Photographer A. J. Windless    
Table Manners
He was just an innocent little ball of fur, no taller than a cat, but it didn't take him long to prove he could jump just as high as a cat. The first day I brought Tecumseh home I hadn't yet purchased any dog food. I thought he might be hungry and I wondered what I had that I could feed him. Tuna fish, certainly an Alaskan sled dog would enjoy a can of fish! I no sooner had worked the opener around the edges, the scent escaping into the room, the can still in my hand at just about belly button level, when my little potential terrorist eagerly began jumping off the floor like a little dolphin rocketing out of the water, his nose nearly tipping the can out of my hand.

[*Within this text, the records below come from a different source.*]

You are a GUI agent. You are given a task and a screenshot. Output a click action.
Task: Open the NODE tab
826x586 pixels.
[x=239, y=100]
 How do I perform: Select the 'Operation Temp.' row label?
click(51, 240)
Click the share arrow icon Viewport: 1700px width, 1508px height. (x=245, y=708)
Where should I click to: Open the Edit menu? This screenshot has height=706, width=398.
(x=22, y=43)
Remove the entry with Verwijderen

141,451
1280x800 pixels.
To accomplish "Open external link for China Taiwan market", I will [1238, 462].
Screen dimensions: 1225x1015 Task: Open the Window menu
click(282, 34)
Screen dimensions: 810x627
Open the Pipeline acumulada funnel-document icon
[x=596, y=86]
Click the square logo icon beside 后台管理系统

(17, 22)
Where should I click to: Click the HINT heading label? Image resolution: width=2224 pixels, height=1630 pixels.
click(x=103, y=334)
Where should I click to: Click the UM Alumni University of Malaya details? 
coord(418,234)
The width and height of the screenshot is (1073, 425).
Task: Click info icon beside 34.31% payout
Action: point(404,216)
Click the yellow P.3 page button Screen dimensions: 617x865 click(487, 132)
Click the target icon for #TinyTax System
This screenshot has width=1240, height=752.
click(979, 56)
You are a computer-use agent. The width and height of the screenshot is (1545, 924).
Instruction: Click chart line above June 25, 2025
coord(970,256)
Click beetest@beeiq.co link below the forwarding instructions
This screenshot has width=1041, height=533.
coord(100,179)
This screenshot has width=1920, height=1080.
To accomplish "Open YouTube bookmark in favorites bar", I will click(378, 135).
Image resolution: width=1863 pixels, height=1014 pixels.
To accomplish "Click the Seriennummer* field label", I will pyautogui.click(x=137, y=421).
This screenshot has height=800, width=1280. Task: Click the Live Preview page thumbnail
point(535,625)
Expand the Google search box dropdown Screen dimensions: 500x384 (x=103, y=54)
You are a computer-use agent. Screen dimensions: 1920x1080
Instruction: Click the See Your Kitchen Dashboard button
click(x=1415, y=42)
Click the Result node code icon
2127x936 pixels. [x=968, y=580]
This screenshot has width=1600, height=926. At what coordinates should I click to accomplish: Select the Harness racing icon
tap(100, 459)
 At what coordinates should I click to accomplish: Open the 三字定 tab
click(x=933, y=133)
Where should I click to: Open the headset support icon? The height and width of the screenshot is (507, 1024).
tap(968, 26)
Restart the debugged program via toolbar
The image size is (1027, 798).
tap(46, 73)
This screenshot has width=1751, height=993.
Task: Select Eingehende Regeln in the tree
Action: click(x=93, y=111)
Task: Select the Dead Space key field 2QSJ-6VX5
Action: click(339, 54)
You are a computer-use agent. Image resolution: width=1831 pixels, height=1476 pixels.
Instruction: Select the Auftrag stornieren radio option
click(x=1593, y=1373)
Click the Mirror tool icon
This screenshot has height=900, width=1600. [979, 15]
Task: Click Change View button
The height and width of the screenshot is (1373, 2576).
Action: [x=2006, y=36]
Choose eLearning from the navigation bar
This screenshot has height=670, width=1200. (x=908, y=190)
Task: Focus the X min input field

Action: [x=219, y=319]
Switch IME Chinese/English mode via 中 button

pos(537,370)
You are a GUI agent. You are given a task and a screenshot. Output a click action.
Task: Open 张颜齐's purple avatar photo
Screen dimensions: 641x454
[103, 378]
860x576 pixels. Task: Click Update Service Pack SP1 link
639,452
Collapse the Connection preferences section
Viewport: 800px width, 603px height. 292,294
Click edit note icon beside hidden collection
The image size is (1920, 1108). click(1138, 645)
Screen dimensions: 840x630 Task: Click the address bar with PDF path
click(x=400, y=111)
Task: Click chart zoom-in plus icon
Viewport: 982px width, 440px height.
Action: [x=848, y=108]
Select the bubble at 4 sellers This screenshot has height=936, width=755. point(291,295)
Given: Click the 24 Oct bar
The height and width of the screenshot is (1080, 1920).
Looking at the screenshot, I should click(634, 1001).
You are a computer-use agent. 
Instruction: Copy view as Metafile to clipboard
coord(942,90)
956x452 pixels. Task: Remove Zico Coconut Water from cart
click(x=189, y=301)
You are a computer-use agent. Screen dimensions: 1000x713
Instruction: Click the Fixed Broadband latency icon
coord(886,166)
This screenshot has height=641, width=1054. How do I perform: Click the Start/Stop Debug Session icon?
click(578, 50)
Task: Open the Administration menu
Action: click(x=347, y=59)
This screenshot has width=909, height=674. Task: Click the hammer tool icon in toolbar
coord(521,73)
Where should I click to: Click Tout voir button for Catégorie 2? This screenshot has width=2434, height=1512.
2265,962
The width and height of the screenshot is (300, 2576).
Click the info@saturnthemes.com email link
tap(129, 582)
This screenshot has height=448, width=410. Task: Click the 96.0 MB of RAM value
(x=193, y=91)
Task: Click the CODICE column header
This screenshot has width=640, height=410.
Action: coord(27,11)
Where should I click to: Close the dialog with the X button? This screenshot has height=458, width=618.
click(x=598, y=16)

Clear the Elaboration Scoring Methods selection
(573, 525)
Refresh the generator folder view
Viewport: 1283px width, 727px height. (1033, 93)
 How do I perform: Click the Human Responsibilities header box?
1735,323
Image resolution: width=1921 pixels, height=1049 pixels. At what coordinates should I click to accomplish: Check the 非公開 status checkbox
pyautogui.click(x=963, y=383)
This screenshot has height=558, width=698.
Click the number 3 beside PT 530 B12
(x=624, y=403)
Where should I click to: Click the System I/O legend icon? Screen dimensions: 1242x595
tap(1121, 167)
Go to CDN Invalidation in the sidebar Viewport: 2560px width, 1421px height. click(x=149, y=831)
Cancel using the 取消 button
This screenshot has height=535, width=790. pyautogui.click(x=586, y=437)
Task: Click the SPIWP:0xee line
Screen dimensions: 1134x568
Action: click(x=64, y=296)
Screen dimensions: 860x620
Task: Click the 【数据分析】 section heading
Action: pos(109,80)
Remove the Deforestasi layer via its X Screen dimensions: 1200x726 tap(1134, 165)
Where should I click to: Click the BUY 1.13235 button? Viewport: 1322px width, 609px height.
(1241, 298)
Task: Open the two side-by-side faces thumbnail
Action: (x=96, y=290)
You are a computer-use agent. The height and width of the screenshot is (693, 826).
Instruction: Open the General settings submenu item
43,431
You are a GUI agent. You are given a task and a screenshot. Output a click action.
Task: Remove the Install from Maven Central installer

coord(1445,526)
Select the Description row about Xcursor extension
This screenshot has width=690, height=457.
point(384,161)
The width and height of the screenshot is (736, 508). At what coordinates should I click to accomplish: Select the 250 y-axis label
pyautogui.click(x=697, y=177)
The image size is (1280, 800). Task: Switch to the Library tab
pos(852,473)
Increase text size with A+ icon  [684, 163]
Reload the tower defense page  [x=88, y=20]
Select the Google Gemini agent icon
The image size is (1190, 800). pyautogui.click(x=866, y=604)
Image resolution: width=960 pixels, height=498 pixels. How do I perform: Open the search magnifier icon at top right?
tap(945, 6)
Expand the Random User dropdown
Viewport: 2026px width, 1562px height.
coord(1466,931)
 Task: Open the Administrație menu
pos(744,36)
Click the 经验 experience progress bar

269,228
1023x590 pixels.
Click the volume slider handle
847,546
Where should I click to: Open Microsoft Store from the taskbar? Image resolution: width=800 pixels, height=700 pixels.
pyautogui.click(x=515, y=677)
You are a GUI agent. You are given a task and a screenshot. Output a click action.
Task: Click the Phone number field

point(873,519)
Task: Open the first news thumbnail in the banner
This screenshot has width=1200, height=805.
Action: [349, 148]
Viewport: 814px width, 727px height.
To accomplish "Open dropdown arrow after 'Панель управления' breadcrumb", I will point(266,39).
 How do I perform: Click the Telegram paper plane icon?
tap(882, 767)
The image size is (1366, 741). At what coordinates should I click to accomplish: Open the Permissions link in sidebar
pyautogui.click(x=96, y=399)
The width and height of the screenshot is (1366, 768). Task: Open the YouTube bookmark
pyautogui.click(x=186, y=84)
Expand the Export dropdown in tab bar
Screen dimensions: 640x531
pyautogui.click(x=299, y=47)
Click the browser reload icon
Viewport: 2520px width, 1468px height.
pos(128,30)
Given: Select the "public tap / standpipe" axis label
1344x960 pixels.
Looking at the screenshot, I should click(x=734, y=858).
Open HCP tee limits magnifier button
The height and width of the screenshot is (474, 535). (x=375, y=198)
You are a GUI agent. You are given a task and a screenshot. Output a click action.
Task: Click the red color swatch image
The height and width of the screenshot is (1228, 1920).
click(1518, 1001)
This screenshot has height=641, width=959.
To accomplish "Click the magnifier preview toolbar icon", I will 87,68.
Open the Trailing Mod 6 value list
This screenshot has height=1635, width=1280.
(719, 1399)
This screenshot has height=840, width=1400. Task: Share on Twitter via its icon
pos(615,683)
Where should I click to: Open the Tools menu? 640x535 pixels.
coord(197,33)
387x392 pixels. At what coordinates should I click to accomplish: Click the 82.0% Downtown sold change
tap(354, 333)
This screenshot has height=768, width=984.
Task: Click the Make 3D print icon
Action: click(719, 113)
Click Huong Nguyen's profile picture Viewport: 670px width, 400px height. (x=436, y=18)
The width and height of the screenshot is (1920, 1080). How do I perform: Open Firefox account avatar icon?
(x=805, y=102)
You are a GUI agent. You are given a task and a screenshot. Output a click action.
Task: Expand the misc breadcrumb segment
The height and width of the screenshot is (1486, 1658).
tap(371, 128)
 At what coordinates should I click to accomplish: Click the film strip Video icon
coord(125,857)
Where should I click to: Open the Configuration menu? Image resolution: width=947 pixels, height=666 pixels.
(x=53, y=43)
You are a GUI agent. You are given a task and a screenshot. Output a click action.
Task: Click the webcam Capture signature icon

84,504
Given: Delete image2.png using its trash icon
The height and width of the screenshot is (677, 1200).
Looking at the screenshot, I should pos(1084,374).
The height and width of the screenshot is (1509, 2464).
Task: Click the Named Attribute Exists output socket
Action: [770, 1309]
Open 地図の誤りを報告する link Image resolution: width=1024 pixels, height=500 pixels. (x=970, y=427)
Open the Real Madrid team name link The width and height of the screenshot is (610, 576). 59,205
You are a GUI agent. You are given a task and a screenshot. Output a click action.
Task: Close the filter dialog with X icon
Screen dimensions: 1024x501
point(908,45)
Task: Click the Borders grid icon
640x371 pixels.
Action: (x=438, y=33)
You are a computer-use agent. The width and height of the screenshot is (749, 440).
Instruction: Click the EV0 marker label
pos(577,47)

At that moment I realized one of the first things I needed to teach him would be proper table manners, otherwise, by the time he was as big as moose I would have a whirlwind of chaos on my hands. I taught him, like everything else I taught him, and he learned well. Whenever I did not appreciate his eyes,  as if they were magnets, trying to stare food out my hands, or the hands of one of my guests, I would simply order, "No begging." He knew that meant he should turn away and go lie down somewhere and mind his own business. Always obedient, he would oblige until I was done with my meal, then I would call him to me and let him lick the last bite of food out of my open hand. In this manner we got along quite well, rules outlining the nature of our relationship and how he would behave, while I spared myself food stolen off of the table, tables and chairs overturned, and perhaps a bundle of broken dishes.